By Thomas "Greg" Darden, CLTC | May 1, 2020
Planning, planning, planning. It seems like that’s all we hear about these days. Career planning, family planning, financial planning, retirement planning. Then what? What do we plan for after planning for retirement?
We also need to plan for living a long life. As a population we are living longer. A 65-year-old today can expect to live another 17 years, but many are living far longer than that. The fastest growing age group is the group over age 85. When the social security system was initially put into place, it was set up as a safety net for those few people who lived much beyond age 65. Now there are people who are drawing from the Social Security system for almost as many years as they paid into it.
So how do we plan for living a long life? Obviously, we need to have our finances in order. The greatest fear of many retirees is outliving their assets. Many are dependent on investment income to supplement Social Security earnings to meet their day-to-day expenses. Most people are reluctant to tap into their principal, wanting to preserve it at all costs. They want to preserve the income stream, but they also want to preserve the principal, so they have something to leave to their children, grandchildren, or favorite charity.

Records provided >>
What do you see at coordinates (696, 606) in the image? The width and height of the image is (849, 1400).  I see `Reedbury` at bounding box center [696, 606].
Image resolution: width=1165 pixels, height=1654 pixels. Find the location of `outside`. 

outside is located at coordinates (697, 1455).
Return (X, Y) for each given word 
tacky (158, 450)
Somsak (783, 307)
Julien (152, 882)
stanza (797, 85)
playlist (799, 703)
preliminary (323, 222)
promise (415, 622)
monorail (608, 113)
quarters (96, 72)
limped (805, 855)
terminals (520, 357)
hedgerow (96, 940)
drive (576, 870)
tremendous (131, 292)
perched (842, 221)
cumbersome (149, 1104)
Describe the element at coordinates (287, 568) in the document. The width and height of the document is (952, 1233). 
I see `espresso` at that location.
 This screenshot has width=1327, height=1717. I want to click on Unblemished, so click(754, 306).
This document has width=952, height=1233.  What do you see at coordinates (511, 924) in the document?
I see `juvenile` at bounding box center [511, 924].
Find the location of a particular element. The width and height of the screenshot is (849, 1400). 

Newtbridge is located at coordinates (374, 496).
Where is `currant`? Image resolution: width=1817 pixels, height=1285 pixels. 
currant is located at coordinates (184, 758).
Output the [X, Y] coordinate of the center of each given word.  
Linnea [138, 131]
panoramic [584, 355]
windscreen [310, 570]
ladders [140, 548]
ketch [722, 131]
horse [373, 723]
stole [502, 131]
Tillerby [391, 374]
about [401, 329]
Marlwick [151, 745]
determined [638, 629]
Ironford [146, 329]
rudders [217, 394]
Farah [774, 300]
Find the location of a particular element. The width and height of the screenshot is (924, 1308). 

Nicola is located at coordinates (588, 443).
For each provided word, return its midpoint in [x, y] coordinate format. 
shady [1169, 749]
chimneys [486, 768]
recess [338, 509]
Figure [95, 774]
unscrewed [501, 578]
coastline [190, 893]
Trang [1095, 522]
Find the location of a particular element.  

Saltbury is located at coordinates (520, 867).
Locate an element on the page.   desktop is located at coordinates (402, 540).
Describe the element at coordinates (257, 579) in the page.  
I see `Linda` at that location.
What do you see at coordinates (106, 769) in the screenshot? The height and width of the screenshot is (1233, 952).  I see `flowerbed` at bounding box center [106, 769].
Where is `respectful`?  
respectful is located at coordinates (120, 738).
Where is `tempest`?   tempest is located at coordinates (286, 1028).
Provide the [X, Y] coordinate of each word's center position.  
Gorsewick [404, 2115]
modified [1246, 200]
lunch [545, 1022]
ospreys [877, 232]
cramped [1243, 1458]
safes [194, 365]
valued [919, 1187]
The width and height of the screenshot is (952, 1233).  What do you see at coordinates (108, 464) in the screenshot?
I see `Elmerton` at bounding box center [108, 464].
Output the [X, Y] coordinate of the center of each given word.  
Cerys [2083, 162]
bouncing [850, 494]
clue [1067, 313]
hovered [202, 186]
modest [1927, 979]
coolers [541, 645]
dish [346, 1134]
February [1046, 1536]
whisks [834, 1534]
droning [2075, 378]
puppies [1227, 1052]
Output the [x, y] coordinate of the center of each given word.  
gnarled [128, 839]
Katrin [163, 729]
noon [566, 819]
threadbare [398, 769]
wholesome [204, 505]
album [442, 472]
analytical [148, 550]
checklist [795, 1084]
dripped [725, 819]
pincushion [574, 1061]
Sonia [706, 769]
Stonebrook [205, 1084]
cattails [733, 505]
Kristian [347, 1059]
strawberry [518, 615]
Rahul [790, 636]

Assigned task 1 >>
Duplicate the article on planning for a long life above, from "So how do we" to "or favorite charity.".
Assigned task 2 >>
Render into Spanish the following sentence from the article on planning for a long life: "The greatest fear of many retirees is outliving their assets."
Assigned task 3 >>
Resume the article on planning for a long life, picking up immediately after its final sentence.

Final answer 1 >>
So how do we plan for living a long life? Obviously, we need to have our finances in order. The greatest fear of many retirees is outliving their assets. Many are dependent on investment income to supplement Social Security earnings to meet their day-to-day expenses. Most people are reluctant to tap into their principal, wanting to preserve it at all costs. They want to preserve the income stream, but they also want to preserve the principal, so they have something to leave to their children, grandchildren, or favorite charity.

Final answer 2 >>
El mayor temor de muchos jubilados es sobrevivir a sus bienes.

Final answer 3 >>
One of the greatest risks to a portfolio is that of an extended care need. And the likelihood of needing care increases with increased age. The older we are, the more likely we are to develop conditions that may require us to have assistance with day-to-day activities such as bathing, dressing, getting in and out of a chair. The need for assistance can be due to things like severe arthritis, emphysema, cardiac problems, or even an accident. It may also be due to conditions such as multiple sclerosis or Parkinson’s. It may simply be due to growing old and frailer or developing dementia. Of those over age 85, fifty percent have some level of dementia. Remember, this is the fastest growing age group in our country!
Planning for a long life must include planning for disability or incapacity. Have you given this any thought? If you were unable to care for yourself, what would you do? Would your spouse be able to care for you? What if your spouse were to pass away before you? What if your spouse was the one who needed care? Would you be able, physically, emotionally, and financially to provide the necessary care?
Have you spoken with your children about your preferences if you need care? Many of us have living wills and other documents that may say we don’t want to be kept alive by artificial means. The chronic conditions that were mentioned earlier—arthritis, cardiac problems, emphysema, Alzheimer’s disease, do not require life support. These are not situations where you are given the choice of “pulling the plug.” You could live with these conditions for many years, still enjoying many activities and relationships while needing assistance on a daily basis.
I hear people say, “My children will take care of me.” What does that mean in your family? Does that mean that they will move in with you or have you move in with them and their family? Does that mean that they will provide hands-on care such as bathing you? Or does it mean that they will provide for you financially?
As part of your planning, it’s important first of all to acknowledge that living a long life is a near certainty; that the longer we live the more likely we are to need some type of day-to-day assistance. Medicare, Medicaid, and the Veteran’s Administration do not provide for the type of care that we are most likely to need. The care most likely to be needed is having someone come into our own home to provide assistance.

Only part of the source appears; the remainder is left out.